■ Selected extract
======

Who Did you Back in the Grand Final? So, you play poker? Is what you know, what you know? / by Adam Howard

Economic Update
Last week I ended with a somewhat oblique reference to poker; an Ace and a picture card versus a pair of 5’s.
My reason for doing so is I have been reading about and thinking about gambling a lot lately….and my wife is terrified.
Gambling, like most events in life that involve uncertainty and risk, is all about probability…and probability is all about statistics.  The easy thing about most forms of gambling is the statistics are simple.
There are a defined number of desirable outcomes amongst a larger set of definable potential outcomes.  It then becomes a question of working out the most probable of the desirable outcomes given your knowledge of the game itself, as well as the state of the game at any point in time.
And the number of possible outcomes isn’t that large.
Just remember, the most critical element in this or any gambling scenario is what you know. Not what you think you know, but what you definitely know.
Let me provide an example.  This year’s AFL Grand Final where there were only three possible outcomes; a Sydney win, a Hawthorn win or a draw.  
Now, pre-game what did you know?  Well, let’s divide what you knew into the rational, and the gut feel categories:
First, rational:

  1. Two teams were involved meaning there were three potential outcomes;
  2. A draw was much less likely than either side winning;
  3. Hawthorn led the league in averages for total disposals, goals scored, effective disposals and goal assists; 
  4. Sydney led the league in averages for contested possessions and tackles;
  5. Sydney had beaten Hawthorn by 19 points in round 8;
  6. Hawthorn had beaten Sydney by 10 points in round 18;  
  7. Sydney had a 2 and 1 win/loss record at the MCG in 2014; and
  8. Hawthorn had a 10 and 1 win/loss record at the MCG in 2014.

On the basis of the rational data I would probably bet on Hawthorn beating Sydney for the flag.

Now for the “gut feel” data:

  1. Hawthorn had won the flag in 2013 and had far greater big match experience;
  2. Hawthorn had had injury problems but had a full list for the Grand Final;
  3. Sydney had no injury problems pre-game. 
  4. Sydney had thumped North Melbourne in the Preliminary Final the week before;
  5. Hawthorn had barely scraped through the Preliminary Final over Port Adelaide;
  6. Sydney looked confident;
  7. Hawthorn looked tired and nervous.

On the basis of the above data I would back Sydney to win the flag 6 days out of 7, and that’s what most punters did, with the talking heads on Channel 7 announcing that on the morning of the Grand Final there hadn’t in recent memory been a shorter priced favourite on Grand Final Day than Sydney.

======

■ Available data
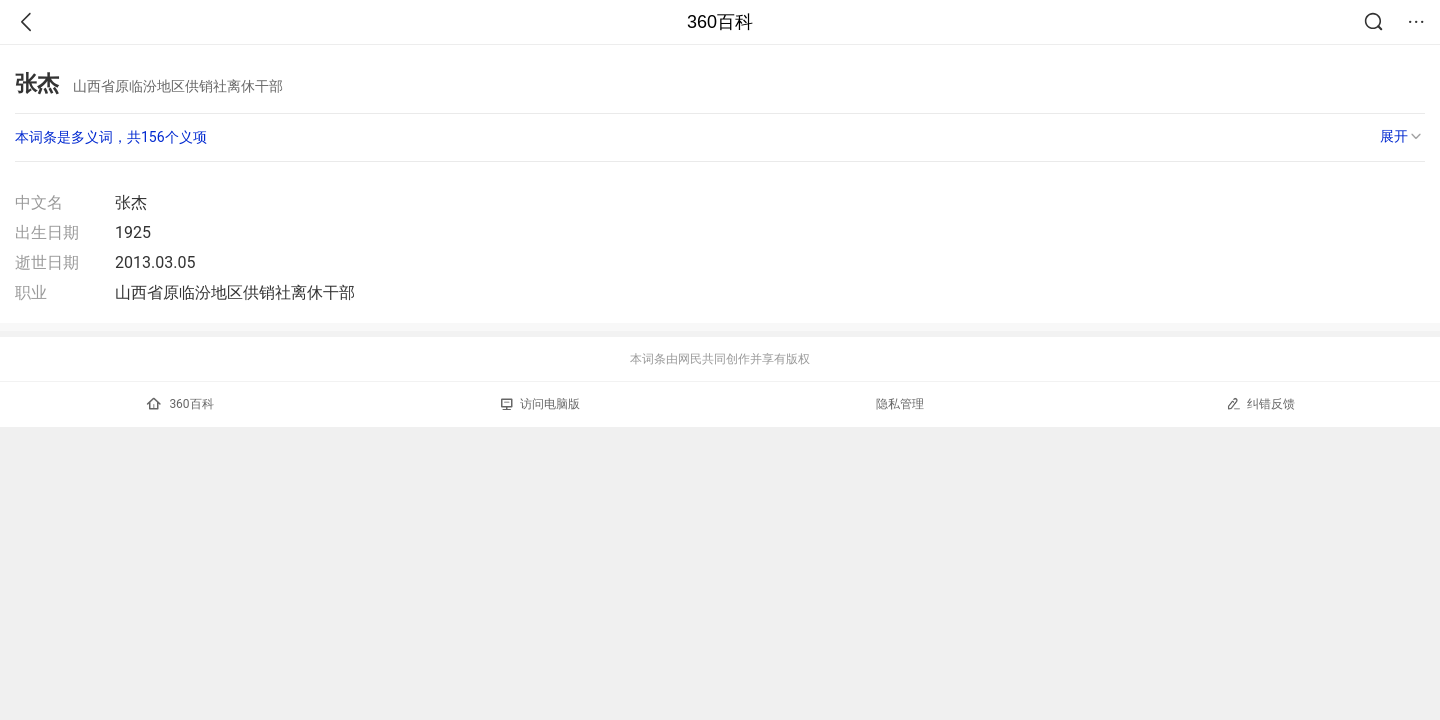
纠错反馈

======

■ Tasks for this exercise
1. In the Grand Final gambling piece, by how many points had Sydney beaten Hawthorn in round 8?
2. Translate this sentence from the Grand Final gambling piece into Spanish: "Gambling, like most events in life that involve uncertainty and risk, is all about probability…and probability is all about statistics."
3. Carry on the Grand Final gambling piece from its final sentence, keeping the writer's voice.

■ Task results
1. 19 points.

2. Las apuestas, como la mayoría de los sucesos de la vida que implican incertidumbre y riesgo, dependen por completo de la probabilidad…y la probabilidad depende por completo de la estadística.

3.
Now, the factor that obviously carried the most weight in everyone’s mind was Sydney’s thumping of North Melbourne.  Now, there’s no question there is a correlation between strong performance in a Preliminary Final and performance in the Grand Final, but is it strong enough to outweigh the rational data listed above?
All the rational data was completely forgotten by most punters as they watched the Minor Premiers destroy the 6th placed team at home in Sydney.
But then, you would expect that result wouldn’t you?
Conversely, Hawthorn struggled to beat the 3rd placed Port Adelaide.  Or rather, a gutsy Hawthorn held off a fast finishing Port Adelaide who for a long period in the middle of the season were first on the ladder.
On the morning of the Grand Final when Hawthorn were paying $2.50 for the win I thought to myself “The markets got this one wrong.  That’s too long.  I should take that bet.”  But I didn’t….
I am no gambler.
So, what’s the point I am trying to make?
That decision making hinges on focussing on what you know, steadily updating your opinion of the probable outcome as more information comes to hand…and critically evaluating all new information.  Is it relevant, reliable?
The reason for bringing up poker is it is another game of uncertainty and statistics where decision making is, on average, poor purely because knowledge of the probabilities is minimal.
This is where what you know becomes critical.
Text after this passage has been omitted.